Bu yazımda kendi gözümden Dostoyevski’nin Beyaz Geceler’inden bahsedeceğim içinden birkaç satır paylaşarak ve karakterlerini ele alarak. Eğer henüz kitabı okumadıysanız okuduktan sonra buraya dönmeniz sizin faydanıza olur, farklı bir gözle yeniden okumuş olursunuz. İyi okumalar şimdiden!
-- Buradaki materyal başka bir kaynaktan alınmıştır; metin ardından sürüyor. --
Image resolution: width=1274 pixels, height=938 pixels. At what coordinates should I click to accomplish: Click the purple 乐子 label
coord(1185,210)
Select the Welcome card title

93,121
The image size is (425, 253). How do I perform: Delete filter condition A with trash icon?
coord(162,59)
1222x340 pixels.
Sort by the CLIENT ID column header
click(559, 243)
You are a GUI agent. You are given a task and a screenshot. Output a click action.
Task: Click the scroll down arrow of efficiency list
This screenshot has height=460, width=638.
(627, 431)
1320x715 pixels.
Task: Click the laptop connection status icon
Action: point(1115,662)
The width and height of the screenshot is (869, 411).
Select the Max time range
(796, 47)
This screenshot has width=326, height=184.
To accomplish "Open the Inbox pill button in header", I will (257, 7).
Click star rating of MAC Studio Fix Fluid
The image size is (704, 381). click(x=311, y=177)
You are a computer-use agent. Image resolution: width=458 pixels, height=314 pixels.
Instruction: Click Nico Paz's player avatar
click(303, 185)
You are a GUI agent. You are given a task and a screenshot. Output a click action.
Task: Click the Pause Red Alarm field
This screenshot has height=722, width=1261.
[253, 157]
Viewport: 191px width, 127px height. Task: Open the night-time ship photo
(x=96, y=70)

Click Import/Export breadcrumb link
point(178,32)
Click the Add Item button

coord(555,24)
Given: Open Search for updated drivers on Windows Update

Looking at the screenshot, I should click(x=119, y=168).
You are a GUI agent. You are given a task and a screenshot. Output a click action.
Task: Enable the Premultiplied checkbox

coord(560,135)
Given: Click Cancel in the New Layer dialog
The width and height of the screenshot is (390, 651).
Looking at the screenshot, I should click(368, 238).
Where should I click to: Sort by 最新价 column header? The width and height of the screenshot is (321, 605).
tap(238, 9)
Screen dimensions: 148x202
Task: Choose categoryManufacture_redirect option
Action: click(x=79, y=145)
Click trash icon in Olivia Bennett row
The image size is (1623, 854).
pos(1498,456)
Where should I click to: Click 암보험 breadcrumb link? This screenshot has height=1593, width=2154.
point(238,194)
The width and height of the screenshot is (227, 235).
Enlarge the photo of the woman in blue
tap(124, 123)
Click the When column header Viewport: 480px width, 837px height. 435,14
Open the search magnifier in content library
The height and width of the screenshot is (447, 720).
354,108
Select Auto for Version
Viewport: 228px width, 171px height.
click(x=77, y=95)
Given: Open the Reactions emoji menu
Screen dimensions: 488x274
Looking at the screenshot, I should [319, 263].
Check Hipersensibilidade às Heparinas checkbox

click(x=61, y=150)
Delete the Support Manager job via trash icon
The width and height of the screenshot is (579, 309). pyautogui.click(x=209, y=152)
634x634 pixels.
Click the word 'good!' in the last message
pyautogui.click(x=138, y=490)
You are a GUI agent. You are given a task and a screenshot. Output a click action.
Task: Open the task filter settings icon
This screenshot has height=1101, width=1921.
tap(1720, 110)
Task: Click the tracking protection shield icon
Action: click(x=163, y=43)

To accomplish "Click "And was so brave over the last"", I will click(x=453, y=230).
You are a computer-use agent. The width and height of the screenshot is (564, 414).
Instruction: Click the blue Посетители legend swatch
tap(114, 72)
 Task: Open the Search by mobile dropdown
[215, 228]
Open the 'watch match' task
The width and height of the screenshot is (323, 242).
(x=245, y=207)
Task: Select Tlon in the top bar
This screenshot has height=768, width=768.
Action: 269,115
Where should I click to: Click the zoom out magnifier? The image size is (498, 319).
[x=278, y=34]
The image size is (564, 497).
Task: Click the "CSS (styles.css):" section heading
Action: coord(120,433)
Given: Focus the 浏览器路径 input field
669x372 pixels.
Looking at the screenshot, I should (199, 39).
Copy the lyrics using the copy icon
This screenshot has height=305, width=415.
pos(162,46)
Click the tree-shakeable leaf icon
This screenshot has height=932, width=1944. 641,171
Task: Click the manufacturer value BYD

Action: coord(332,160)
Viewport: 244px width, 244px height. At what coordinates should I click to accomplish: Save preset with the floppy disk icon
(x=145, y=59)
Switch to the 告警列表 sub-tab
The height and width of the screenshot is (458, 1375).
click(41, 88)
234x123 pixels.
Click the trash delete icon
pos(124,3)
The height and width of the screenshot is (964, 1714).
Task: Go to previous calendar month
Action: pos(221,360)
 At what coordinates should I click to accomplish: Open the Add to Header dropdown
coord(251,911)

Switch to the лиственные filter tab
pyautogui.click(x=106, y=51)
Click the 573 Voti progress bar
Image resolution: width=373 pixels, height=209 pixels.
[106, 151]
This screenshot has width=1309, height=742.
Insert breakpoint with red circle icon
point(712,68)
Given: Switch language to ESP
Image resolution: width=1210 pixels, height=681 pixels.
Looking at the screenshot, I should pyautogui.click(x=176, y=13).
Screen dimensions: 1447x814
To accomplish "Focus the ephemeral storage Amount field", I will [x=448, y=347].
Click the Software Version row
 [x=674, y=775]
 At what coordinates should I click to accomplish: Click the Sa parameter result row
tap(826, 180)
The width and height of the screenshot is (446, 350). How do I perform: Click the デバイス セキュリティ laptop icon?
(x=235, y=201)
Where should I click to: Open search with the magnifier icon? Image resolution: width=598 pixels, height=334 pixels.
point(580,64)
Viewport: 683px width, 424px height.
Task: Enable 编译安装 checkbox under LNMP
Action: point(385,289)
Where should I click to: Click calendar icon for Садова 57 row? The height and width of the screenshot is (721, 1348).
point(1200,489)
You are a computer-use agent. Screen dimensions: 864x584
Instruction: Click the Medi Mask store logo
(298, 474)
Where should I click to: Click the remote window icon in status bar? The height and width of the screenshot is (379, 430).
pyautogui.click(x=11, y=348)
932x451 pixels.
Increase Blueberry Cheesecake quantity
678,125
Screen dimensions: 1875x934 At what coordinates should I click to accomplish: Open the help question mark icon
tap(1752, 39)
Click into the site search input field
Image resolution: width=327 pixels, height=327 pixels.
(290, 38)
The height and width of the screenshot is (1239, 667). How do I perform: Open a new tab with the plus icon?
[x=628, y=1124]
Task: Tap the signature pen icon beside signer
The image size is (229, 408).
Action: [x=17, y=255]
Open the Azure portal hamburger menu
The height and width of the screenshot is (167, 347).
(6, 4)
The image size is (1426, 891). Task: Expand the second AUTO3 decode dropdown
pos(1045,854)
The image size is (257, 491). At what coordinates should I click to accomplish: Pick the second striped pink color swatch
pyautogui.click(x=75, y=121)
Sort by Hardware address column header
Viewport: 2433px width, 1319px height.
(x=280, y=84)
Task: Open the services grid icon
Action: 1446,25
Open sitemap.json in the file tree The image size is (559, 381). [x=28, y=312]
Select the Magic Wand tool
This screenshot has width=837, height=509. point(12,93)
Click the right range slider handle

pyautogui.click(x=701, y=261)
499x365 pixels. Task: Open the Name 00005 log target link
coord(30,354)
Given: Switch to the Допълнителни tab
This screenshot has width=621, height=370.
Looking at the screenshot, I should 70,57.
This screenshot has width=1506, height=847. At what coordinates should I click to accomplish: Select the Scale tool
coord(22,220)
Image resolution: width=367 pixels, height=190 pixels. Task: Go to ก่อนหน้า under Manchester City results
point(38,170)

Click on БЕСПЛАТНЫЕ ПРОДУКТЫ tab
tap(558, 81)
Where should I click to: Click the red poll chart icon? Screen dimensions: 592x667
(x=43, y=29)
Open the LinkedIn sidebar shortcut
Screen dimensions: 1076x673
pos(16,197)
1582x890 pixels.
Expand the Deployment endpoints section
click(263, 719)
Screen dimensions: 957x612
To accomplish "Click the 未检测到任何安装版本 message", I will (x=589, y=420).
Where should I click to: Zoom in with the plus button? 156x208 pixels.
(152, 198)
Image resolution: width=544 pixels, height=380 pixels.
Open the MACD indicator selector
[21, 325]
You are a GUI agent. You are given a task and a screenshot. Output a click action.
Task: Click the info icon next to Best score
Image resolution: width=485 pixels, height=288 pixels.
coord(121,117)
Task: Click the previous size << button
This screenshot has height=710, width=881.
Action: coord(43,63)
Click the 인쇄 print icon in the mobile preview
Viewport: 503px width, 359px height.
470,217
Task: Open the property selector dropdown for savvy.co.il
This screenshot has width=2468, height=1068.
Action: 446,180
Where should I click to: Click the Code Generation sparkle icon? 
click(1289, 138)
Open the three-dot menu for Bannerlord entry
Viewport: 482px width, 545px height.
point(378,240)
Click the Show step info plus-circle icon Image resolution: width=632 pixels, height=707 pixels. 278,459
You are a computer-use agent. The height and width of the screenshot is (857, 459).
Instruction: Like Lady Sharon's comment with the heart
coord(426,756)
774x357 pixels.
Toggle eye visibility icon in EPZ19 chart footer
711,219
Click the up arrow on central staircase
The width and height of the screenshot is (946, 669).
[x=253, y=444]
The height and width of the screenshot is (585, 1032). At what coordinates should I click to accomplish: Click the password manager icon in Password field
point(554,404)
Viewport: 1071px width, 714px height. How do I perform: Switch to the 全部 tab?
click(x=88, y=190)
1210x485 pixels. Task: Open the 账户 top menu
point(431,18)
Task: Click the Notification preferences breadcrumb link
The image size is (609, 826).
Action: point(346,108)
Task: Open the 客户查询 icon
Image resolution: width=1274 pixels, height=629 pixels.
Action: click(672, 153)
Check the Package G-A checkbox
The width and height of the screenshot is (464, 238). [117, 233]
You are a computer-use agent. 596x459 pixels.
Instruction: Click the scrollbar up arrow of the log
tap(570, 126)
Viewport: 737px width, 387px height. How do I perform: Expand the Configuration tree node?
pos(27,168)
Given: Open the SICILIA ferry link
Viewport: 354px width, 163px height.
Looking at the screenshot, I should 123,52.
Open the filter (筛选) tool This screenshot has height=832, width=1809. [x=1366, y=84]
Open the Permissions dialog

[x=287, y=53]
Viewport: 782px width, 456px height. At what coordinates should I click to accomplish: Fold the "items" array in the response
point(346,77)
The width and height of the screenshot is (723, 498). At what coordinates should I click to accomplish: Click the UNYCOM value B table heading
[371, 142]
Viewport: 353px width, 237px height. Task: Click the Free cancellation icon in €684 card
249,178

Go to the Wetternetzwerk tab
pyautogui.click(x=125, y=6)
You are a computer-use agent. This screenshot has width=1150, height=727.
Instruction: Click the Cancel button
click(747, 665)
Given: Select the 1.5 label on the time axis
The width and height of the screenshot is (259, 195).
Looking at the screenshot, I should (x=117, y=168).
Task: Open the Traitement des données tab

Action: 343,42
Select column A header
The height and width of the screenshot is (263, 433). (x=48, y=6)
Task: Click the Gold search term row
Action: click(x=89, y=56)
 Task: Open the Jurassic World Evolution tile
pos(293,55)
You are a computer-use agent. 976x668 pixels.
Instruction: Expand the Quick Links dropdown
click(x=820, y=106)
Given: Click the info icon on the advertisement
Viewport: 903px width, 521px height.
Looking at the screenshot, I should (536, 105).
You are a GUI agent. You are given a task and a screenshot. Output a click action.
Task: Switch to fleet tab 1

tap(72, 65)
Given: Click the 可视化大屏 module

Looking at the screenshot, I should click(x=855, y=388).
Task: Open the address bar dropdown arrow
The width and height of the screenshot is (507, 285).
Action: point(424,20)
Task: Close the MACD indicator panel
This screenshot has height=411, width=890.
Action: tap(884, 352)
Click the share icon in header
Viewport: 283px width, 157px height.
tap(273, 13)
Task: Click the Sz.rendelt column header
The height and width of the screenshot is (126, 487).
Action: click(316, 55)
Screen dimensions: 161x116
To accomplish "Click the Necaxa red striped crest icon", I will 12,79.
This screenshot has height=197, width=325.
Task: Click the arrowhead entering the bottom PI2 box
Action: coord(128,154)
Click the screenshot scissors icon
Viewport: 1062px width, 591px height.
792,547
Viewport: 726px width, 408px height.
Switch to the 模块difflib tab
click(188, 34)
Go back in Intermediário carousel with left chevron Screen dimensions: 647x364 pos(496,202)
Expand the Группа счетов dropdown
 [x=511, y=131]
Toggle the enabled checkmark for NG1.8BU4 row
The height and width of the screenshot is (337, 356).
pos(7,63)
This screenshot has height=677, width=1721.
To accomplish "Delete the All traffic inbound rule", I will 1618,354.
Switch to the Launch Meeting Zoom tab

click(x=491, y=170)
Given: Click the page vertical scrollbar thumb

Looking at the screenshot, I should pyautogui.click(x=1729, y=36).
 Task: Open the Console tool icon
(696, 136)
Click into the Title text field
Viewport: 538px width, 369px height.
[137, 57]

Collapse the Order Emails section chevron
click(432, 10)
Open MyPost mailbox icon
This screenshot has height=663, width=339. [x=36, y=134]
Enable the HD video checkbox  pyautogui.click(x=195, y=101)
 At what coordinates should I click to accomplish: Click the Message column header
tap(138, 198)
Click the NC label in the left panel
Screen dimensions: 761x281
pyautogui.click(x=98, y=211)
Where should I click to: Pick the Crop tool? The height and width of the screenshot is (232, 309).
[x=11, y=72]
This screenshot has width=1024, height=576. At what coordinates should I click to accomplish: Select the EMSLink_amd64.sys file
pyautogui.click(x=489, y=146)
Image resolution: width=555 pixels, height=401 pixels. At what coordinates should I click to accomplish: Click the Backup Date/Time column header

‘Harika bir akşamdı; böyle bir akşam insana ancak gençken nasip olur sevgili okur. Gökyüzü öyle yıldızlı, öyle berraktı ki, onu gören kendine sormadan edemezdi: Nasıl oluyor da böyle bir göğün altında türlü türlü suratsız , kaprisli insan yaşayabiliyor? Bu da gençlere özgü bir sorudur sevgili okur, hem de daha ilk gençliğini yaşayanlara, ama Tanrı’dan dilerim bu soru gönlünüze sık sık doğar!‘
Cümleleriyle başlamış Dostoyevski Beyaz Geceleri’ne, bence de insan sormalı kendine bu soruyu. Zaman zaman uzaktan bakmalı dünyaya ve tüm hayatını bir kuyumcu titizliği ile incelemeli. Tarih yazıldı, çizildi kitaplara; upuzun ırmakları, kocaman denizleri, okyanusları geçtik, rüzgarları dizginledik, inşa ettiğimiz binalarla gökyüzünü bile deldik, caddeler, parklar yaptık; şimdilerde de önünde durup saatlerimizi harcadığımız küçücük ekranlara sığdırdık tüm işlerimizi; başımızı döndürdü bu hızlı değişimler ama hiçbir şey, hiçbir şey değişmedi aslında. Unuttuk, ders almadık gördüklerimizden. Yine aynı gökyüzünün altında tarih boyunca kavga, dövüş ve savaşlar süregeldi; insanlar ayrıştı bilemiyorum neye göre, diline, dinine, rengine göre; siyah beyaz derken vicdan yüreğin en ücra köşelerine gömüldü, küfürler savuruldu havaya, kardeş kardeşi boğazladı, birbirimizi öldürdük. Yine hırs, nefret, kıskançlık, kin ve kibir daha kolay kapladı ruhu. Her yeni kuşak en kötüsü oldu. ‘İnsanoğlu hiç değişmedi ve değişmeyecek’ dedik sonunda. Bence de insan hep sormalı bu soruyu kendine aynı kabullenişi yaşayacağını bilse de.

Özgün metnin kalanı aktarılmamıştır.